O professor Augusto Guerra, da Universidade Federal de Minas Gerais (UFMG), afirmou em audiência na Câmara dos Deputados que oferecer recursos para medicamentos nas redes pública e privada torna a distribuição de remédios ineficiente e, num futuro próximo, escassa. É preciso escolher o melhor entre esses dois modelos de financiamento.
Para Francisco Batista Junior, do Conselho Federal de Farmácia, compras feitas em larga escala asseguram preços mais baixos e permitem a transparência da licitação, além do fortalecimento do sistema público.
O programa cumpre seu papel de garantir à população acesso aos medicamentos, mas é efetuado de forma dispendiosa. Devemos nos perguntar se o programa está sendo executado da forma mais adequada.
O economista e professor da PUC-RJ Pedro Américo Ferreira, em sua dissertação de mestrado, mostra que cada R$ 1 gasto no Farmácia Popular permite uma economia aos cofres públicos de R$ 16 com internações. O estudo ganhou o prêmio BNDES de Economia de 2016 (veja no Saiba Mais).
Cleonice acrescenta que o foco do programa são medicamentos de uso contínuo, e a distribuição gratuita permite que o paciente não interrompa o tratamento. Segundo o estudo de Ferreira, pacientes que cumprem mais de 80% do tratamento farmacológico têm menor risco de hospitalização do que os com menor adesão.
Cinco milhões de cidadãos com 60 anos ou mais são atendidos pelo programa a cada mês. Entre eles, o aposentado Jose Eliziário de Sousa e a esposa, Conceição, que usam remédios para doença de Parkinson e diabetes.
Sem o Farmácia Popular, não teríamos como dar continuidade aos tratamentos — diz ele.
Valores
O Ministério da Saúde tem negociado com a indústria farmacêutica e o setor de drogarias para chegar a um acordo sobre o valor do medicamento que é pago pelo Aqui Tem Farmácia Popular. Segundo o governo, os valores pagos pelos produtos de asma, hipertensão e diabetes estão em média 30% acima dos praticados pelo mercado.
O custo da insulina, por exemplo, com a transferência de tecnologia, os impostos e a logística, chega a R$ 10 para os laboratórios.

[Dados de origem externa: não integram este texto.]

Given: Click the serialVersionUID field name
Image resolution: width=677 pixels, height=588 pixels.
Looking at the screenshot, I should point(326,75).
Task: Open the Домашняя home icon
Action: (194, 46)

No âmbito do programa, o desembolso é de R$ 27,50.
Os preços praticados na venda para o Ministério da Saúde obedecem às regras da Câmara de Regulação do Mercado de Medicamentos.
Segundo o presidente do Sindicato do Comércio Varejista de Produtos Farmacêuticos do DF (Sincofarma), Messias Vasconcelos, o governo faz repasses baixos para o varejo.
Caso o subsídio repassado realmente sofra alteração, a parceria não se tornará viável. Nas negociações devem ser consideradas a grande variedade de produtos e marcas atendidas pelo programa e a realidade tributária brasileira, que faz com que grande parte dos ganhos sejam corroídos.
O ministério diz que o objetivo da negociação é dar maior eficiência ao uso de recursos públicos e garantir que não haja ônus para o SUS, além de ampliar a oferta de produtos e serviços da rede de saúde.